I know this is so way overdue. I’ve been pondering the last couple months what I want to do with this blog. I haven’t really had anything to say because everything is going so well. I’ve been so busy with class and work, and there just hasn’t been much else going on. I’ll get into the other struggle in a little bit.
First: I don’t really have much to say as far as my recovery goes. I’m not going to say I’m 100% recovered, but I’m pretty damn close! I pretty much eat what I want, when I want. I no longer have to be careful if I get too hungry, which used to be a huge trigger. That’s when the thoughts would start racing. “Ahh the feeling of hunger. Don’t get rid of it!” “You can hold off just a little bit longer.” “If I just eat a small salad, it’ll at least shut up my stomach.” That’s not an issue anymore. Last week we were in Chicago. Vacation usually means lots of eating out. In the past that sent me into panics. I dreaded vacation for that very reason. I’m not going to say I necessarily enjoyed eating out for a week, but I’m not usually big on eating out anyway – especially not a lot. It’s not that it’s a fear at all! I just feel better – more energetic, etc – when I eat healthier, as most people do. The part that is still a struggle some days is body image. Overall, I feel a million times better than I did even 2 months ago. Working out has definitely helped a lot. I feel myself building muscle and can start to see the small changes. But with summer and swimsuit season, it was a little rough for a bit. The pressure of having a “bikini body” was getting to me a little. But when I took a step back and really thought about it, what is a “bikini body?” As far as I’m concerned it’s a body that wears a bikini. I have a body that is perfectly capable of wearing a swimsuit, so I’m set, right? Some days it really isn’t that easy, but most of the time I’m ok! I think there are very few people that are 100% happy with their body. Everyone has their own insecurities, and I think that’s where I’m at!
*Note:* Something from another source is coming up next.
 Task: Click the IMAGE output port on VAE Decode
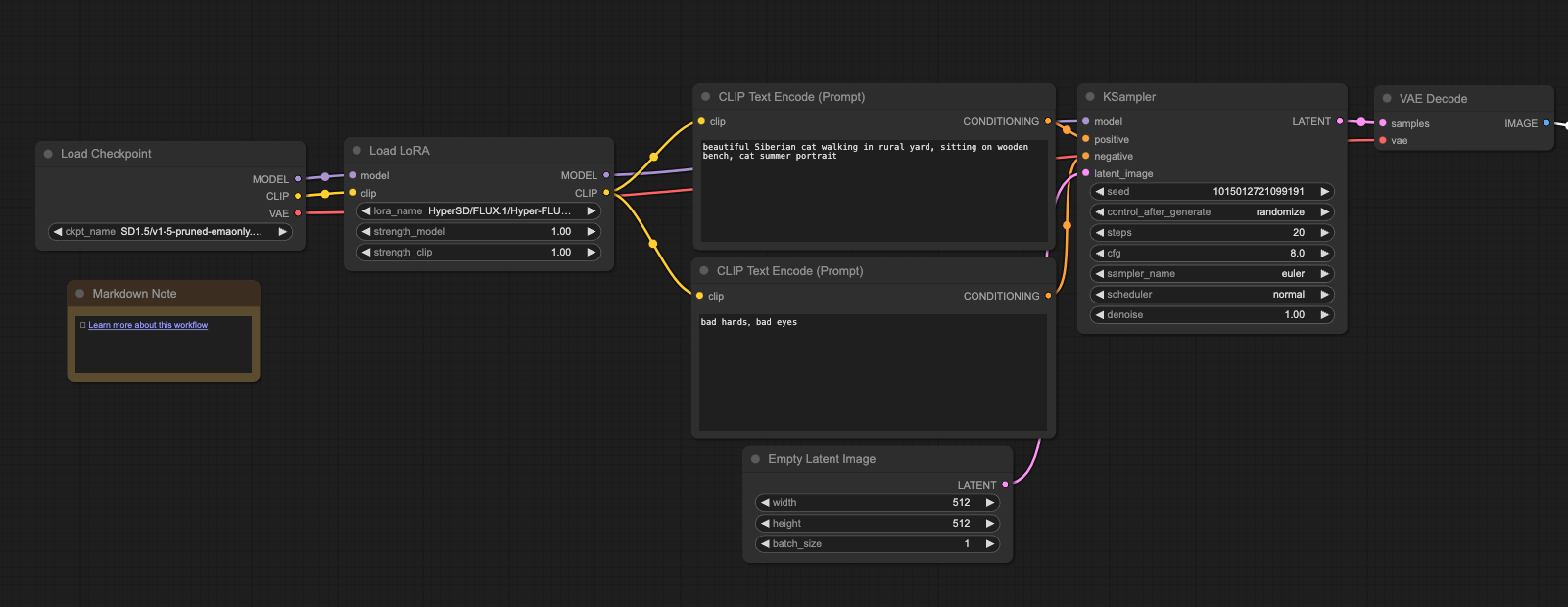(1546, 123)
Second: This is the part that’s been the biggest struggle for me. I’ve met a lot of new people over the last few months working at Target and classes and other places and even thinking forward to K-State. I have no problem telling people about my past – obviously. It plays a huge role in how I’ve become the person I am now. At the same time, I don’t want my introduction to be “Hi, my name’s Megan, and I had an eating disorder and another mile long list of mental illnesses.” I’ve reached the point that I’m ready to move forward. Some people decide they want to do something with it – share their experiences, write books, become therapists – and that’s fantastic! I definitely think we need people like that. I just don’t think that’s for me. I’m ready to fully be Megan without Ed tagging along behind. I’ve done a really good job of kicking him to the curb, and I have every intention of keeping it that way. That’s why I’ve decided I’ll tell any new friends when I feel the time is right. I have control over when I let people in on that part of me. Not that I’m hiding it! But there is so much more to me than my eating disorder and time in treatment. I want people to know the other parts first. Because of that I took down the posts from before on Facebook. I’ll leave this one up for a little bit, but I’ll take it down, too. I may periodically add another post if I’m feeling it, but I won’t post them on Facebook most likely. Not that I expect anyone is just anxiously awaiting my next post, but this could very well be the last post of my short-lived blog 😛 I think this was more of my way of proving to myself that I wasn’t hiding anything. There are a few parts that I didn’t touch on much, but there a still a few things that are harder to talk about.
I want to say thank you for all of the support that I’ve gotten over the last year – even years – from everyone. It has made this so much easier and is the reason I’m where I’m at right now! Obviously I did the work, but I definitely couldn’t have done it on my own! So with that being said – hello world! Here I come!